Manifiesto Asume tu grandeza

Anoche me comentó mi querida Tía Anna que ella se había dado a la tarea de preguntar entre sus conocidos qué significaba para ellos “la grandeza humana” y le extrañó que un gran número respondió que tenía que ver con el alabo social. Por lo tanto, me pidió que compartiera a través de mi blog lo que significa para mí este concepto tan cercano a mi corazón.

Para mí la grandeza humana tiene más que ver más con la persona, que con el alabo social. Parte del forjarse a sí mismo y desarrollar aquello que nos hace dignos, bellos y valiosos. Tiene que ver con características que enarbolan la mejor parte de nuestra especie. El raciocinio, la imaginación y sobre todo la capacidad de compasión.

Mi llamado a cada uno de nosotros a “asumir nuestra grandeza” tiene que ver con un urgente reclamo, de una agenda pendiente. Cuando la naturaleza nos dio la capacidad de transformar al mundo para bien y para mal, nos dotó con unas neuronas en la corteza cerebral, que se conocen como neuronas espejo. Estas nos permiten sentir lo que la otra creatura está sintiendo. Y es en ellas que radica el sentido más profundo de nuestra humanidad.

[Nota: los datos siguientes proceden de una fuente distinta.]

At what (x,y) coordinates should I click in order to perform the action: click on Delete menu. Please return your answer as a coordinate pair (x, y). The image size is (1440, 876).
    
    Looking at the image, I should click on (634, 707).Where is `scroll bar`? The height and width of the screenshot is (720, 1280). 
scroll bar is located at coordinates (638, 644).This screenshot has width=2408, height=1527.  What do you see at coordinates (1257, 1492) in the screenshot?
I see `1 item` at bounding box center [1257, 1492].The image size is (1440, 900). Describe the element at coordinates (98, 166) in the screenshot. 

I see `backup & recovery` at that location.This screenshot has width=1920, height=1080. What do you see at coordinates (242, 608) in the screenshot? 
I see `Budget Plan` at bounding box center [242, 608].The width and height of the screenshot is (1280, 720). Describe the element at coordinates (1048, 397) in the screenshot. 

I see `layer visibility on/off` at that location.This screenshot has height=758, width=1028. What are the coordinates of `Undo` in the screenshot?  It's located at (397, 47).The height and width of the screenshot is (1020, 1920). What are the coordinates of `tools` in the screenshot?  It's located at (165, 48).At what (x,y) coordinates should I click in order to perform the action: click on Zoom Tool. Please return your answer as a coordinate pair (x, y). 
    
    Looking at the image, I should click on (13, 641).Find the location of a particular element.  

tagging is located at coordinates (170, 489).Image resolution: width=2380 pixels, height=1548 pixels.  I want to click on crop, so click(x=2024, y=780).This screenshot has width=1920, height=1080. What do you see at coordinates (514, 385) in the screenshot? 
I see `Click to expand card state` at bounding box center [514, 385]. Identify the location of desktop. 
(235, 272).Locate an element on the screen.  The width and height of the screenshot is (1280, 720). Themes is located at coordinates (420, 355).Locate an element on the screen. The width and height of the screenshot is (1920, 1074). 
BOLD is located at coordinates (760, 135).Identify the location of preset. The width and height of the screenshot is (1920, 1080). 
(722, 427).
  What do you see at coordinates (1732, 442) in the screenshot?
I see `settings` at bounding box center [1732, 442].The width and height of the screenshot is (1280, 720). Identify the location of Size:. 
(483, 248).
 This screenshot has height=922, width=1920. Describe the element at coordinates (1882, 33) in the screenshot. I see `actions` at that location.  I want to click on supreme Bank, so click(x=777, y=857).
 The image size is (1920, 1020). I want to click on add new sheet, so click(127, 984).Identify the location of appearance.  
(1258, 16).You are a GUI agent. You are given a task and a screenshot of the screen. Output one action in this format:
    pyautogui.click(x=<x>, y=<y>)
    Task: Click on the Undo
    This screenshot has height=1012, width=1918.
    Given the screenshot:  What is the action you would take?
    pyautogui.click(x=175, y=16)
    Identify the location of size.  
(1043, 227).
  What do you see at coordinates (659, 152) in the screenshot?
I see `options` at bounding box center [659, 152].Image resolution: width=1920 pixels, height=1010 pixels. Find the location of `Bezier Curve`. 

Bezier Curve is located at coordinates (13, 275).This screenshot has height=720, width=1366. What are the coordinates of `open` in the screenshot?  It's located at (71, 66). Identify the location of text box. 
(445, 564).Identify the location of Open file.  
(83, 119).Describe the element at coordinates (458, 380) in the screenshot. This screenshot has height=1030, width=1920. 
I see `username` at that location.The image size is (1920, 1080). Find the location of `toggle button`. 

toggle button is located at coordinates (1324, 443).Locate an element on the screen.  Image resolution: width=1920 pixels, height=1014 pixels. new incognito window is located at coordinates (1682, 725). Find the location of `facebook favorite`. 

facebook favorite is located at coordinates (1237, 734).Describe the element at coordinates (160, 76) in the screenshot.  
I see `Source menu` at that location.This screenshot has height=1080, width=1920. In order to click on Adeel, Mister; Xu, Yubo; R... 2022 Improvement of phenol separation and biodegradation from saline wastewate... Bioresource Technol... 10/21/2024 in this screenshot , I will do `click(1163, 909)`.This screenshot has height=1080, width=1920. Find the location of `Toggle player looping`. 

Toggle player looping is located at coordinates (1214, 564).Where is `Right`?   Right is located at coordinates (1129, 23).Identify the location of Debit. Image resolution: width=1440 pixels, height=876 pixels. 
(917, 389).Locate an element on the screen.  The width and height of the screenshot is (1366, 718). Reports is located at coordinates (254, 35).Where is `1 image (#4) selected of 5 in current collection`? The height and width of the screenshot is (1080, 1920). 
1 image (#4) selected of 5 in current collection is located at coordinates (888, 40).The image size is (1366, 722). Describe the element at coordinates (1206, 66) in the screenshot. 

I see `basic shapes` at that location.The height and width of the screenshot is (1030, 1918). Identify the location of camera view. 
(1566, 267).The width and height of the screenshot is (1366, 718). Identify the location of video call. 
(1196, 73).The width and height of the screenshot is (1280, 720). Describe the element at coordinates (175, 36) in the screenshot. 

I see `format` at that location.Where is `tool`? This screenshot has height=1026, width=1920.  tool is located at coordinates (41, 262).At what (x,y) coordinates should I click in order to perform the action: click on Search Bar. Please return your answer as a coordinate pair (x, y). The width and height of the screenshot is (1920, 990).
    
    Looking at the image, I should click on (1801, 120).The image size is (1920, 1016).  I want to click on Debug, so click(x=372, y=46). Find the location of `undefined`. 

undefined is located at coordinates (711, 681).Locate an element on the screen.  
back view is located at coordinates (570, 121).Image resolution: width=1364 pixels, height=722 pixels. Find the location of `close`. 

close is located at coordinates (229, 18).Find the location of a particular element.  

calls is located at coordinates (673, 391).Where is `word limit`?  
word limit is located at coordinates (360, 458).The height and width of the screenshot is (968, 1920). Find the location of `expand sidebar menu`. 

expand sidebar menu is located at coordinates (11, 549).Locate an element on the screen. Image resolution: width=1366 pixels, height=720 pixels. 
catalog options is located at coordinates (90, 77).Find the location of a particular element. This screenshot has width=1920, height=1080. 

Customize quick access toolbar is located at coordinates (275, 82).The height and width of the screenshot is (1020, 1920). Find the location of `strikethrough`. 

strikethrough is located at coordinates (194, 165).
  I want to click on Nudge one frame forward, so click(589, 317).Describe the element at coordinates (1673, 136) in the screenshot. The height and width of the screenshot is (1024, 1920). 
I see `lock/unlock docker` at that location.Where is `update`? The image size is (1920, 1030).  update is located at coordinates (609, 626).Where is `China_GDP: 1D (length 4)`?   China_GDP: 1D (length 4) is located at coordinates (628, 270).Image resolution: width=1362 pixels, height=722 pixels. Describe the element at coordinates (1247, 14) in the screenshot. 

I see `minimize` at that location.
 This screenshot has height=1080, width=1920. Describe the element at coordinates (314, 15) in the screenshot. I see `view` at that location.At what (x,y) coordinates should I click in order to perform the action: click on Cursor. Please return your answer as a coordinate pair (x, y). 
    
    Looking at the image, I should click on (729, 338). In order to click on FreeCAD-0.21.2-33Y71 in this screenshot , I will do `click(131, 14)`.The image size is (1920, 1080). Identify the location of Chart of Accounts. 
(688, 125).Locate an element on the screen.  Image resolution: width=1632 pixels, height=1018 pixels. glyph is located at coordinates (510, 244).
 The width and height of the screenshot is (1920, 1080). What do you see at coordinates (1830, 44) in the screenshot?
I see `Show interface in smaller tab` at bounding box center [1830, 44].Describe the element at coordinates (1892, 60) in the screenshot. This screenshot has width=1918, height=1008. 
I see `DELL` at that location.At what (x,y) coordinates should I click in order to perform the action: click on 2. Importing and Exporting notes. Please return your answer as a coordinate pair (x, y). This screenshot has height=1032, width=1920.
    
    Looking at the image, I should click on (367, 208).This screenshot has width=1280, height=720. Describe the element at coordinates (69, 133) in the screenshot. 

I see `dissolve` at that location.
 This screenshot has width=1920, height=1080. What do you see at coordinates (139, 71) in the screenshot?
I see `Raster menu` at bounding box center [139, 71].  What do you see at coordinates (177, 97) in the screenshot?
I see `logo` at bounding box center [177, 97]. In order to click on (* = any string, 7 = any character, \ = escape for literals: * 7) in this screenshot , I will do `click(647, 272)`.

La providencia, Dios, la madre naturaleza, como la quieras llamar, al dotarnos con la capacidad de crear y destruir, nos inculcó con ello un sentido profundo de trascendencia. Y esta dentro de esta capacidad de dar, amar y preservar que existe nuestra humanidad y grandeza.

Mi visión, motivación y vocación es inspirar, instruir y trascender a través de ayudar a personas, empresas y gobiernos asumir su grandeza. Creo firmemente que la creación no ha concluido y que somos cocreadores con Dios. Sobre nosotros recae la más grande responsabilidad y la misión más profunda: trascender dejando para nuestros hijos y nietos un mundo mejor que el que nos fue entregado por nuestros padres y con ello, cumplir el sentido profundo de nuestras vidas, que conlleva a la conquista de la auténtica felicidad.

Felicidad… que palabra tan trillada. Todos la quieren, pero pocos realmente la saben alcanzar.

La conquista de la felicidad se alcanza a través del desarrollo del cuerpo, de la mente y del espíritu. Implica trabajo consciente, constante y relevante. Nos llama a empujarnos fuera de nuestra zona de confort y probar cada día los límites de nuestra capacidad para crecer, crecer y crecer.

Cuándo actuamos con grandeza, cuando damos más de lo que tomamos, el universo inteligente nos acoge y recompensa diez a uno nuestra sensatez, colmándonos de amor, salud y dinero para poder proseguir en nuestra obra sagrada de la cocreación.

Estamos aquí para servir, no para servirnos y está en el servicio la auténtica grandeza que conduce a la trascendencia y a la felicidad.

Entonces, en conclusión, te convoco a ser todo lo puedes y debes ser.

Este es tu momento, esta es tu vida, haz que valga la pena. Asume tu grandeza y trasciende YA.